I looking to scrape a list of business directories through numerous page, but it seems like the page url is not in sequence mode. How can I scrape the data while going to the next page? I tried with the pagination method, it didn't work.

Url: https://www.sgpbusiness.com/browse/A/

I only manage to scrape with the following sitemap:

{"_id":"company-a","startUrl":["https://www.sgpbusiness.com/browse/A/after/1118834/"],"selectors":[{"id":"company_link","type":"SelectorLink","parentSelectors":["_root"],"selector":"a.list-group-item","multiple":true,"delay":0},{"id":"wrapper","type":"SelectorElement","parentSelectors":["company_link"],"selector":"div[itemtype='https://schema.org/LocalBusiness']","multiple":false,"delay":0},{"id":"company_name","type":"SelectorText","parentSelectors":["wrapper"],"selector":"[itemprop='name'] a","multiple":false,"regex":"","delay":0},{"id":"wrapper-details","type":"SelectorElement","parentSelectors":["wrapper"],"selector":"div.list-group-item","multiple":true,"delay":0},{"id":"details","type":"SelectorText","parentSelectors":["wrapper-details"],"selector":"div.col-sm-9","multiple":true,"regex":"","delay":0}]}

The pagination works in the same way as when using a number sequence, just need to use the "Next" button to iterate through the pages.
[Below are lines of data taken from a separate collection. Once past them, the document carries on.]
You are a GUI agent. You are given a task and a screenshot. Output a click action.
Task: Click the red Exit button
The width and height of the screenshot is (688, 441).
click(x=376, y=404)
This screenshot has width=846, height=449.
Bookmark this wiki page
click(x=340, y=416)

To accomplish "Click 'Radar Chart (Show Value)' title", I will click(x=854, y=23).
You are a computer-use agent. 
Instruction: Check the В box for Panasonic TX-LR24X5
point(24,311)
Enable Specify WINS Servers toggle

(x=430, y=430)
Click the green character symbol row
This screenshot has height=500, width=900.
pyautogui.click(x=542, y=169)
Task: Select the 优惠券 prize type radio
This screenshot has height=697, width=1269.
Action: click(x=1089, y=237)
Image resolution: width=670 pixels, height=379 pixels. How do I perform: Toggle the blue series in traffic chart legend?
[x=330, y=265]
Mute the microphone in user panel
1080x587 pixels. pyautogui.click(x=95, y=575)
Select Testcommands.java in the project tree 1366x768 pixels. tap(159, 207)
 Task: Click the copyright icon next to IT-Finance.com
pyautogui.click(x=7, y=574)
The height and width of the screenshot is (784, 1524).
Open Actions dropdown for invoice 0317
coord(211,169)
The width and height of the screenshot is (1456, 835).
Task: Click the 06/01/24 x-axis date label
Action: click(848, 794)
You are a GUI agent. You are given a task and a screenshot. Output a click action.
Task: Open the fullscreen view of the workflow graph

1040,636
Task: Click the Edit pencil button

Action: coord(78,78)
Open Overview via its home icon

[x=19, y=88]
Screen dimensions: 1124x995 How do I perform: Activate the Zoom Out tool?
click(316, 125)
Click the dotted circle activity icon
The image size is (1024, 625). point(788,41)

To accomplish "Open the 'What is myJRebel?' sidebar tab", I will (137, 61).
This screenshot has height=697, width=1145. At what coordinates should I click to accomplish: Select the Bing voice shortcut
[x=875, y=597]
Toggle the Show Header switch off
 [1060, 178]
Just add 6000 or so delay to the sitemap when scraping, as the page takes a couple of seconds to render.

{"_id":"company-a","startUrl":["https://www.sgpbusiness.com/browse/A/after/1118834/"],"selectors":[{"id":"company_link","type":"SelectorLink","parentSelectors":["_root","pagination"],"selector":"a.list-group-item","multiple":true,"delay":0},{"id":"wrapper","type":"SelectorElement","parentSelectors":["company_link"],"selector":"div[itemtype='https://schema.org/LocalBusiness']","multiple":false,"delay":0},{"id":"company_name","type":"SelectorText","parentSelectors":["wrapper"],"selector":"[itemprop='name'] a","multiple":false,"regex":"","delay":0},{"id":"wrapper-details","type":"SelectorElement","parentSelectors":["wrapper"],"selector":"div.list-group-item","multiple":true,"delay":0},{"id":"details","type":"SelectorText","parentSelectors":["wrapper-details"],"selector":"div.col-sm-9","multiple":true,"regex":"","delay":0},{"id":"pagination","type":"SelectorLink","parentSelectors":["_root","pagination"],"selector":".next a","multiple":true,"delay":0}]}

1 Like

Looks like its working, I am trying out scraping from the site now. Might take a while. May I asked how did you manage to duplicate the pagination?